Work to complete - Keep every line of the data below that has the string "chart" and present those lines.

Stored records
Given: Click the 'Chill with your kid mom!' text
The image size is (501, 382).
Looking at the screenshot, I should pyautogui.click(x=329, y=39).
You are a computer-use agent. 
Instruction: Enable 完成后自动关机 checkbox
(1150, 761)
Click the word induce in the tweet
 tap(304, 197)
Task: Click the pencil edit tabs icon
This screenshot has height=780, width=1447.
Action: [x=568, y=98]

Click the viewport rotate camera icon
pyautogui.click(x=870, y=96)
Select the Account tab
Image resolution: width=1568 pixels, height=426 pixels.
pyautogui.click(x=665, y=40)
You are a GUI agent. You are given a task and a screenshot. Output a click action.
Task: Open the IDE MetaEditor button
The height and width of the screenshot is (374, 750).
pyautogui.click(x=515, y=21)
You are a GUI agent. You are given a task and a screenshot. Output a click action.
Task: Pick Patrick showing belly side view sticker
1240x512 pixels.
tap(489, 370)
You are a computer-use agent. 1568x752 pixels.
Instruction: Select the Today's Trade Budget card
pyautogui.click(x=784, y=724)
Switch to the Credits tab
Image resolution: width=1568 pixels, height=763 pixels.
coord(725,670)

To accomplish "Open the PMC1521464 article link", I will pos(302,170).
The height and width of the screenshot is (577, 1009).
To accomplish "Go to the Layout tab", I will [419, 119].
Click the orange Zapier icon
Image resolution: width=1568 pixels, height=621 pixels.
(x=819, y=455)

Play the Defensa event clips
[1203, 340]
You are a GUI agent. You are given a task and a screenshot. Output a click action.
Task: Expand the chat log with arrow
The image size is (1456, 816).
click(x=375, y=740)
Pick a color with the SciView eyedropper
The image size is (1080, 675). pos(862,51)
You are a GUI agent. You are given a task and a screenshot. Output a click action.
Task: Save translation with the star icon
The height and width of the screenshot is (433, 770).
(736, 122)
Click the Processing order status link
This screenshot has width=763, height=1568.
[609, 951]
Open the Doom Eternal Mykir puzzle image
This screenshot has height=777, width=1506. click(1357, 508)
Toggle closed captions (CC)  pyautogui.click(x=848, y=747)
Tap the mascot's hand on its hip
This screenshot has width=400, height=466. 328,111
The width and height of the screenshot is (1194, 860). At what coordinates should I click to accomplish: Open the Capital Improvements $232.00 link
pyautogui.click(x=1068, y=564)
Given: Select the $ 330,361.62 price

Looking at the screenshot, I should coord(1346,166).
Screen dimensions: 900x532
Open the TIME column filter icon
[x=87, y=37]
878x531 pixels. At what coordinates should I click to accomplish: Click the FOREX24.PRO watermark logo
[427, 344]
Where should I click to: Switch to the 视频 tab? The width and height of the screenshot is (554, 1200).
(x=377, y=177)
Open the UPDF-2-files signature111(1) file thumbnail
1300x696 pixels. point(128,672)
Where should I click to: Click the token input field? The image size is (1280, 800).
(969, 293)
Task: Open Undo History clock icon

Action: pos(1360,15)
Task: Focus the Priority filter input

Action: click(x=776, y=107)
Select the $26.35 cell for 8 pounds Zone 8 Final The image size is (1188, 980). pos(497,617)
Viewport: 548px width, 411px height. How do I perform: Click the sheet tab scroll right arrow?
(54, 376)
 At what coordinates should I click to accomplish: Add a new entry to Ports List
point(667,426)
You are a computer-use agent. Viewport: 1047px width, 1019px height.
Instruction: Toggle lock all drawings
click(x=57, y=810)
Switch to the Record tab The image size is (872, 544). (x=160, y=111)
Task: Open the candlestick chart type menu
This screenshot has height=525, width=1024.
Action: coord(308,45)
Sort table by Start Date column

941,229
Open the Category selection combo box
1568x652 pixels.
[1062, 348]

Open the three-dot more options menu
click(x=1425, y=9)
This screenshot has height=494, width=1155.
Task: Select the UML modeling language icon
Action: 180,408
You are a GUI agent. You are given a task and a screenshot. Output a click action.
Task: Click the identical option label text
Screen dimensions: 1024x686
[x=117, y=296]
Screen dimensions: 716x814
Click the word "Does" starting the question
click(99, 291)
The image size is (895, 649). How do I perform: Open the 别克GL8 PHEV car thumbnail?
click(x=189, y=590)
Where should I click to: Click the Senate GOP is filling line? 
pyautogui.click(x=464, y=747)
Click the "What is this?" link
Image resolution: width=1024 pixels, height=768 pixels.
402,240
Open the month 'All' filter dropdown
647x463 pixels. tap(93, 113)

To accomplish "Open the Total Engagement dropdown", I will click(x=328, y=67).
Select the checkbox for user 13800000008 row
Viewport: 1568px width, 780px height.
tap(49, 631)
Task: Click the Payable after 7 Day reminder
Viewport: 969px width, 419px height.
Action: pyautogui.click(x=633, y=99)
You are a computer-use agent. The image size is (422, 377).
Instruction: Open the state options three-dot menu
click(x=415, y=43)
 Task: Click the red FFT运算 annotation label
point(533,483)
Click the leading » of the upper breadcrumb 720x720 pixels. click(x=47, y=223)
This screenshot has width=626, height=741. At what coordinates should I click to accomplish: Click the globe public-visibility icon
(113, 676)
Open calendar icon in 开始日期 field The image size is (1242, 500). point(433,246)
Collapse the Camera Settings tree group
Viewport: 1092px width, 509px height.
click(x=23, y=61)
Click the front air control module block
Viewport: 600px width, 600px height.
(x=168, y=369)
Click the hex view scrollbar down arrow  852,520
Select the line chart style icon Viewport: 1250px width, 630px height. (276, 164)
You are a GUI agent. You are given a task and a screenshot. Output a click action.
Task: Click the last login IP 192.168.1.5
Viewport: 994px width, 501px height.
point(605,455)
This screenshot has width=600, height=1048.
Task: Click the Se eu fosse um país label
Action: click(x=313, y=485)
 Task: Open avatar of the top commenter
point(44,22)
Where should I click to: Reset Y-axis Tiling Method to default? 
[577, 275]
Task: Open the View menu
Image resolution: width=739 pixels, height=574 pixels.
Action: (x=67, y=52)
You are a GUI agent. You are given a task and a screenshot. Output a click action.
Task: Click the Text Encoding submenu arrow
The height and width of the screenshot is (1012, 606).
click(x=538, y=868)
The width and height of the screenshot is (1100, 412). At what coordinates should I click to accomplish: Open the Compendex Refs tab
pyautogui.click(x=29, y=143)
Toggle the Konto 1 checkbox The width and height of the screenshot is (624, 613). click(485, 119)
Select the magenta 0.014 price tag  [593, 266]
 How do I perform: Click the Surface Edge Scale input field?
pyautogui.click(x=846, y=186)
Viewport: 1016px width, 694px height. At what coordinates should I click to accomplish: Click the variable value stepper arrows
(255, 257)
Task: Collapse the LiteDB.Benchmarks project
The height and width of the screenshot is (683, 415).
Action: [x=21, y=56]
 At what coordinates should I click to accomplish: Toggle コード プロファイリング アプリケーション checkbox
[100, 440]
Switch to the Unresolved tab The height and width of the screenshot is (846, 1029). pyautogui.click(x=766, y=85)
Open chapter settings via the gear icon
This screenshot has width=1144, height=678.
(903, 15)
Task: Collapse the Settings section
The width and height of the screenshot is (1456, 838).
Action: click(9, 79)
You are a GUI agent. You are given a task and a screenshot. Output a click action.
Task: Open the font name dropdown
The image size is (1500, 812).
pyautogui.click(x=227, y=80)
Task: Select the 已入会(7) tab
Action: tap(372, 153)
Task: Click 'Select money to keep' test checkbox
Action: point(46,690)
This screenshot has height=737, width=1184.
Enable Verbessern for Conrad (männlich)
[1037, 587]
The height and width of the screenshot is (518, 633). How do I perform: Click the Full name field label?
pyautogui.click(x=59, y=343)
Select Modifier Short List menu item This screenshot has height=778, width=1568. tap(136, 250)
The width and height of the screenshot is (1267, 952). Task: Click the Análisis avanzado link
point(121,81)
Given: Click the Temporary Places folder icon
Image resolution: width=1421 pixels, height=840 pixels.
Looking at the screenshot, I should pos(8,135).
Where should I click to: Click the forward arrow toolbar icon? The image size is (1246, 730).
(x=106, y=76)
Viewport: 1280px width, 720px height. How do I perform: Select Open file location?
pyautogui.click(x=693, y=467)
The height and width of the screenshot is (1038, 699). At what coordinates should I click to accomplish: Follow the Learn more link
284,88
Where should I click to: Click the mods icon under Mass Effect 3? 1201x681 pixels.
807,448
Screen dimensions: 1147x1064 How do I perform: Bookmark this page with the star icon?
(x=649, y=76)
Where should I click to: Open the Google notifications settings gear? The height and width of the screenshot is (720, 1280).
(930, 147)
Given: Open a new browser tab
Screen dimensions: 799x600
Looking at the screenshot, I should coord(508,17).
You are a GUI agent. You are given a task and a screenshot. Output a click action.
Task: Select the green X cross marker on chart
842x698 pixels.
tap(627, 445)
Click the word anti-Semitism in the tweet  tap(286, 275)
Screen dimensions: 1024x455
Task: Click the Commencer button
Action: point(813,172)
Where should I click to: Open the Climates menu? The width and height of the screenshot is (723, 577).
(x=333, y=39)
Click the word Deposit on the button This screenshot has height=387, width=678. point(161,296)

Exercise response -
Task: Open the candlestick chart type menu
Select the line chart style icon Viewport: 1250px width, 630px height. (276, 164)
Task: Select the green X cross marker on chart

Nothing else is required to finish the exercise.